Recorded data:
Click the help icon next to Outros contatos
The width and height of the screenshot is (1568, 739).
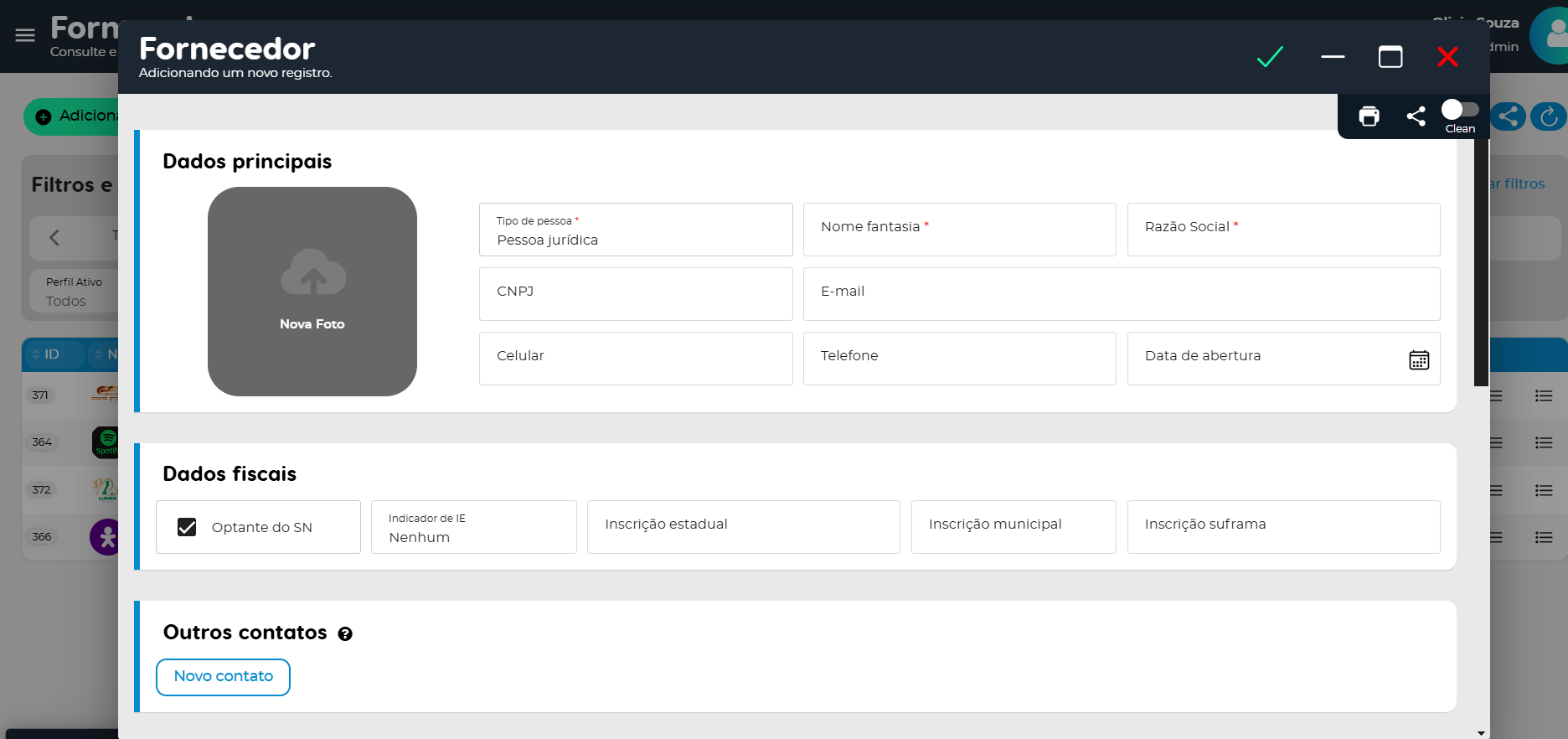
...
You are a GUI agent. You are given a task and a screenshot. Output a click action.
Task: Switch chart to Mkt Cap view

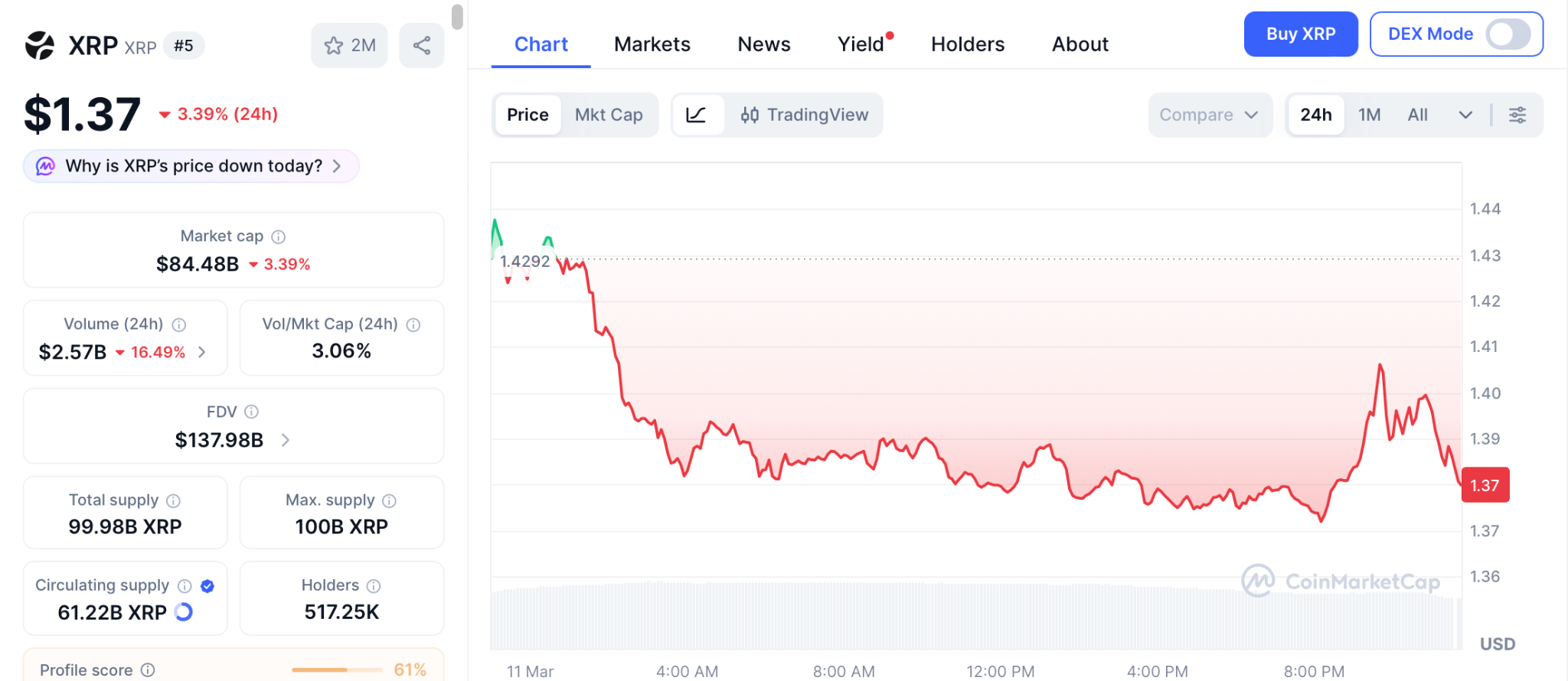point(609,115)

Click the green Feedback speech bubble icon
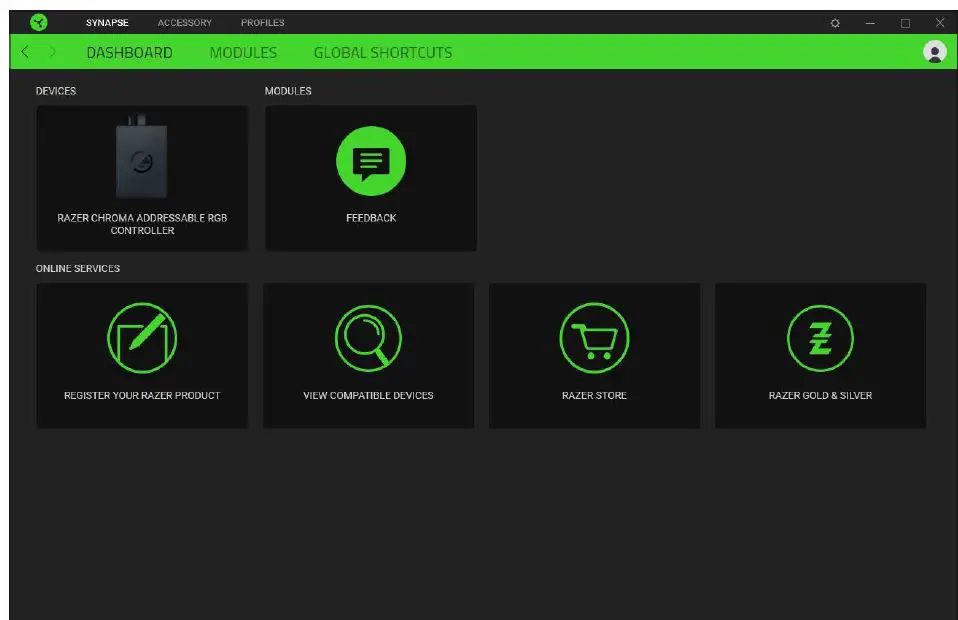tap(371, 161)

To do:
Everything above from the line containing "Click the help icon next to Outros contatos" down to the line containing "The width and" is to be transcribed exactly, with both of those lines included and nothing else added.

Answer to this task:
Click the help icon next to Outros contatos
The width and height of the screenshot is (1568, 739).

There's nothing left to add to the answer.